A Personal History of Modeless Text Editing and Cut/Copy-Paste (2012) [pdf] - smacktoward
http://worrydream.com/refs/Tesler%20-%20A%20Personal%20History%20of%20Modeless%20Text%20Editing%20and%20Cut-Copy-Paste.pdf
======
DonHopkins
Brad Myer's 1990 video "All The Widgets" demonstrates various implementations
of selecting text [1], including Xerox PARC Bravo, Xerox PARC Smalltalk,
Symbolics Dynamic Windows, Xerox STAR, Xerox Interlisp-D, Apple Macintosh,
Xerox PARC Cedar, Xerox PARC Alternate Reality Kit, Xerox Viewpoint (multi-
direction Arabic and Hebrew text), Microsoft Presentation Manager, Sun OPEN
LOOK, NeXT NeXtStep, Open Software Foundation Motif, Digital Equipment
Corporation DECWindows.

[1] All The Widgets - Selecting Text:
[https://www.youtube.com/watch?v=9qtd8Hc90Hw&t=1h1m50s](https://www.youtube.com/watch?v=9qtd8Hc90Hw&t=1h1m50s)

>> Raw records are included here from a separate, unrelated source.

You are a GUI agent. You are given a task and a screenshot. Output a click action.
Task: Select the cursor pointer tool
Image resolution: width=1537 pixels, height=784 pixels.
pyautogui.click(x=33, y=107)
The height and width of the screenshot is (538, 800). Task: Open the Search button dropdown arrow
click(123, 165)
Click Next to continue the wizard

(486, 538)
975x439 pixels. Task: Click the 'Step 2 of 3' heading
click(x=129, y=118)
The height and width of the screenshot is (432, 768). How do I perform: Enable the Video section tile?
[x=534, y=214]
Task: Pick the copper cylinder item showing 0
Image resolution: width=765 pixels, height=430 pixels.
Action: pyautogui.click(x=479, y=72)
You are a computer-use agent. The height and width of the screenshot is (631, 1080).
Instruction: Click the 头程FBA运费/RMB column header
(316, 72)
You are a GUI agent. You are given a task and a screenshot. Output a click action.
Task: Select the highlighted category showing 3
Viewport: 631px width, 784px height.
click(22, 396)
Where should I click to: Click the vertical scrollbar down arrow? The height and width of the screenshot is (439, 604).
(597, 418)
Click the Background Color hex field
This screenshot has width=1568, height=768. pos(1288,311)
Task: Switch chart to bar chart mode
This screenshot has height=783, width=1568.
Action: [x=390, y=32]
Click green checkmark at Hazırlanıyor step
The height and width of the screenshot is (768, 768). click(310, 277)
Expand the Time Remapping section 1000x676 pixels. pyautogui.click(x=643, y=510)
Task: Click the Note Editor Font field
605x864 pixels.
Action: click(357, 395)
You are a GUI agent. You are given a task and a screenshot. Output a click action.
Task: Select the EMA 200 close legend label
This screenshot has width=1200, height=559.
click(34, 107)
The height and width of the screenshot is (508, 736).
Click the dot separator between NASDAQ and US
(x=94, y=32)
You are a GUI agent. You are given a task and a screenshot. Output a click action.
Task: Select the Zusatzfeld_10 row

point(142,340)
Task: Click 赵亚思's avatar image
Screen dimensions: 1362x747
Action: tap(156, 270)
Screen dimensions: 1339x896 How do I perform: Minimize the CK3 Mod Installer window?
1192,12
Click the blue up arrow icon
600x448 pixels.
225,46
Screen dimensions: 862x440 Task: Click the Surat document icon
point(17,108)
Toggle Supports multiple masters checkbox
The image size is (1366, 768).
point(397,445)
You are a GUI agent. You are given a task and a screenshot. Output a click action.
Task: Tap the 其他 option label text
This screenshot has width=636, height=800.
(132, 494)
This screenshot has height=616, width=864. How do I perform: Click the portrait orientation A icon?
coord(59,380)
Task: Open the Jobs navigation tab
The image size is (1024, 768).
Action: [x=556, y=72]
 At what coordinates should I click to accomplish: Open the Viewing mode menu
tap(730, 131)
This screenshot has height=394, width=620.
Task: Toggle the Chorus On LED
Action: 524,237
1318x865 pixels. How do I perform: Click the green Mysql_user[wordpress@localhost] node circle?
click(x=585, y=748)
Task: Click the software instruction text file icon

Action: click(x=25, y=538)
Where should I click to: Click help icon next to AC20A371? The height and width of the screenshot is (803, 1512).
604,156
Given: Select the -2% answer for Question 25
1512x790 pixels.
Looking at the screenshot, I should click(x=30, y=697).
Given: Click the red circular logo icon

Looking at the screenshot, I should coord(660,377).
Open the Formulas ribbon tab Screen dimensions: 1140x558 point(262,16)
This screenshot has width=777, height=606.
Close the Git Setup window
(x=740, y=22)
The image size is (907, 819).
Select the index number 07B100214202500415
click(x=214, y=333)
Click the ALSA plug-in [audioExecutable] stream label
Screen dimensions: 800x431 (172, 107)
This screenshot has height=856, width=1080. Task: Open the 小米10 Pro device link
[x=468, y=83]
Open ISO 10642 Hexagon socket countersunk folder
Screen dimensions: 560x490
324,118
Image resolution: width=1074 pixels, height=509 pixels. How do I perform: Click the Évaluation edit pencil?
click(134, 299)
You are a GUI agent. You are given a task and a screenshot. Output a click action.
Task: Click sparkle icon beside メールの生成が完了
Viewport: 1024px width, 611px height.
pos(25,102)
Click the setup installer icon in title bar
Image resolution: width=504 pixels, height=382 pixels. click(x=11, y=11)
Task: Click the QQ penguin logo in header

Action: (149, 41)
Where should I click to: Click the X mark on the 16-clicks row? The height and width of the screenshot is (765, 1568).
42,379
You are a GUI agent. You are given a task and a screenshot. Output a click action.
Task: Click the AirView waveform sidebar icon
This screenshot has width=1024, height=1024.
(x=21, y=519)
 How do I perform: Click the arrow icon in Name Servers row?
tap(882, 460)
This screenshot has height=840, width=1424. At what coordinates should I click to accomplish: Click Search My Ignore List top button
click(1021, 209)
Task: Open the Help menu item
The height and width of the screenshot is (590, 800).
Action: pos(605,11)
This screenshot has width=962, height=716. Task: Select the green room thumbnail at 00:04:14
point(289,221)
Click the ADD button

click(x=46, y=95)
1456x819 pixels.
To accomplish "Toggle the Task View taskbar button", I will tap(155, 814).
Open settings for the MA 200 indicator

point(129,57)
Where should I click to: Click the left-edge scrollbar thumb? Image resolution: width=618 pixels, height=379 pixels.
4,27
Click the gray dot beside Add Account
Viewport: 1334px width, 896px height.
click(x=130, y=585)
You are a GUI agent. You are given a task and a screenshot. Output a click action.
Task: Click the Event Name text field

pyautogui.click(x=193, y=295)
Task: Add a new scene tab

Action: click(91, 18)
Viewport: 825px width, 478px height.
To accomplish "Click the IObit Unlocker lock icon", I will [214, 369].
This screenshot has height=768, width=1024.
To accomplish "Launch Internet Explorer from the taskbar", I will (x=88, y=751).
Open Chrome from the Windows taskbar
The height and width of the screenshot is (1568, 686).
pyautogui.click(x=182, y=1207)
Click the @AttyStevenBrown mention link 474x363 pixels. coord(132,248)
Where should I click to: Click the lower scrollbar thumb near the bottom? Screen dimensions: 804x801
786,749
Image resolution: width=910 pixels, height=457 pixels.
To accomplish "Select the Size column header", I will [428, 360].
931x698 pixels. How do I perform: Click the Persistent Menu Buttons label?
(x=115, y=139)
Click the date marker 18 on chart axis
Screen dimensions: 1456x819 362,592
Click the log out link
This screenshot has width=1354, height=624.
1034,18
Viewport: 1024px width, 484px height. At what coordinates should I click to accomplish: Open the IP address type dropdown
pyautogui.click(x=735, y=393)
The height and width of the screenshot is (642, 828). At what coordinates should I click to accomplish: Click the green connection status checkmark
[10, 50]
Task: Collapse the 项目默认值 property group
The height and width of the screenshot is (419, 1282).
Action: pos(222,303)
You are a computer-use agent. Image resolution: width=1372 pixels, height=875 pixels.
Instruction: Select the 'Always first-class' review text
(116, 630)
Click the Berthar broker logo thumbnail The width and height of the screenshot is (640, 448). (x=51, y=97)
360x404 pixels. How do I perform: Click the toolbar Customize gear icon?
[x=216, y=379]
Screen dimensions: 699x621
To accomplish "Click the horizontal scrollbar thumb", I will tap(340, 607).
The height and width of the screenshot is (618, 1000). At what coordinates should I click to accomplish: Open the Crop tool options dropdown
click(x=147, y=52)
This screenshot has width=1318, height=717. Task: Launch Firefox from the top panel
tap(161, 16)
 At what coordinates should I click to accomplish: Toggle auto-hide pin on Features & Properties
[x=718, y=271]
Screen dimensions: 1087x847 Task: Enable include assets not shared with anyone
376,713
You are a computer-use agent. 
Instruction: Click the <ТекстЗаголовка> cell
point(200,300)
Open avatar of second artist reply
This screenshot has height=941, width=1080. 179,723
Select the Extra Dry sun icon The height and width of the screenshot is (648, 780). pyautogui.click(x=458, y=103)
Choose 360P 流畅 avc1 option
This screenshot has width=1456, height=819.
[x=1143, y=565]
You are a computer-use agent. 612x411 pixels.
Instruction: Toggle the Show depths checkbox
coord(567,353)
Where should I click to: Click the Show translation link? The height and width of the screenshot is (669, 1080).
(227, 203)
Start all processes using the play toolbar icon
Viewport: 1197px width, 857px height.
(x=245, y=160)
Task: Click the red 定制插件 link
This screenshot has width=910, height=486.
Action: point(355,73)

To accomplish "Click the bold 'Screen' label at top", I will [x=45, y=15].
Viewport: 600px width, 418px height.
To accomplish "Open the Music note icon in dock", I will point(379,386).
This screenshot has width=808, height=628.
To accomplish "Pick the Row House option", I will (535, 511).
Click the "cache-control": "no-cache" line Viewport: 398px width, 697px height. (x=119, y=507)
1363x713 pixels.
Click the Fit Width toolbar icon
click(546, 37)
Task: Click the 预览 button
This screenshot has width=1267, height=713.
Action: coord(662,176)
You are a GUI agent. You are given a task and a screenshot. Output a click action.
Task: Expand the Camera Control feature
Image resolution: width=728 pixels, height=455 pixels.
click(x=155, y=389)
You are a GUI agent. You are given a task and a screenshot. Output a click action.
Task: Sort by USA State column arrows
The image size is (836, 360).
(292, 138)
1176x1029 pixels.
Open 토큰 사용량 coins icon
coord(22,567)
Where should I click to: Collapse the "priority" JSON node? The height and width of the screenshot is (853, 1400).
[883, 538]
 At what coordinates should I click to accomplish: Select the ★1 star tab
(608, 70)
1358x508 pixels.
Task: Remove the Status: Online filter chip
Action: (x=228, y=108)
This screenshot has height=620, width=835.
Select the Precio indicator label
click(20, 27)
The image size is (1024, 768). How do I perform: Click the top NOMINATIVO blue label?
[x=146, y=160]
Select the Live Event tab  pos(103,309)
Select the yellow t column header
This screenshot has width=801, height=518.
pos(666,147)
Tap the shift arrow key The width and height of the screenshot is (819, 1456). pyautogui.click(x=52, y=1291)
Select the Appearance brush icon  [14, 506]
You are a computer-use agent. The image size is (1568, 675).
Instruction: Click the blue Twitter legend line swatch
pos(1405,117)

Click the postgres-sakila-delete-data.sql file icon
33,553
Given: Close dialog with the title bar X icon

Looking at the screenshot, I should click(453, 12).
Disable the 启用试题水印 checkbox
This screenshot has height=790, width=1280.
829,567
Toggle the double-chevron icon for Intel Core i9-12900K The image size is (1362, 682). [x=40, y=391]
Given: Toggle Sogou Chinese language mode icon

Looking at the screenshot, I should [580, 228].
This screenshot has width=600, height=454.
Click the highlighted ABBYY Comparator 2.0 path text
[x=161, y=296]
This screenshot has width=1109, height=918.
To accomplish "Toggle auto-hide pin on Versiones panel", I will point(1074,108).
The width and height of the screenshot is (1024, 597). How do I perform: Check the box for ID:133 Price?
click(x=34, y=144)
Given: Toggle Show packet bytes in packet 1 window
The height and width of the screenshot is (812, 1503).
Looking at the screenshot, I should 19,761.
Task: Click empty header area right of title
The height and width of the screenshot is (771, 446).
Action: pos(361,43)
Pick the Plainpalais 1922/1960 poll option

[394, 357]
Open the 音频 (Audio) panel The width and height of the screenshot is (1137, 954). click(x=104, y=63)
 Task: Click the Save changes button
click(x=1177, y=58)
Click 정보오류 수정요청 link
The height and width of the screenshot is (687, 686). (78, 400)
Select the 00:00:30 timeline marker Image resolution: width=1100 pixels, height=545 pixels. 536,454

It also covers text entry [2], including SRI International NLS, Xerox XDE,
Xerox Star, Apple Macintosh, Xerox PARC Cedar, Sun OPEN LOOK, Open Software
Foundation Motif, Digital Equipment Corporation DECWindows.

[2] All The Widgets - Basic Text Editing:
[https://www.youtube.com/watch?v=9qtd8Hc90Hw&t=1h13m33s](https://www.youtube.com/watch?v=9qtd8Hc90Hw&t=1h13m33s)

------
drudru11
So here is an interesting question... why do I (and many others) like vi so
much?

Maybe modes are bad for beginners, but really good for experts.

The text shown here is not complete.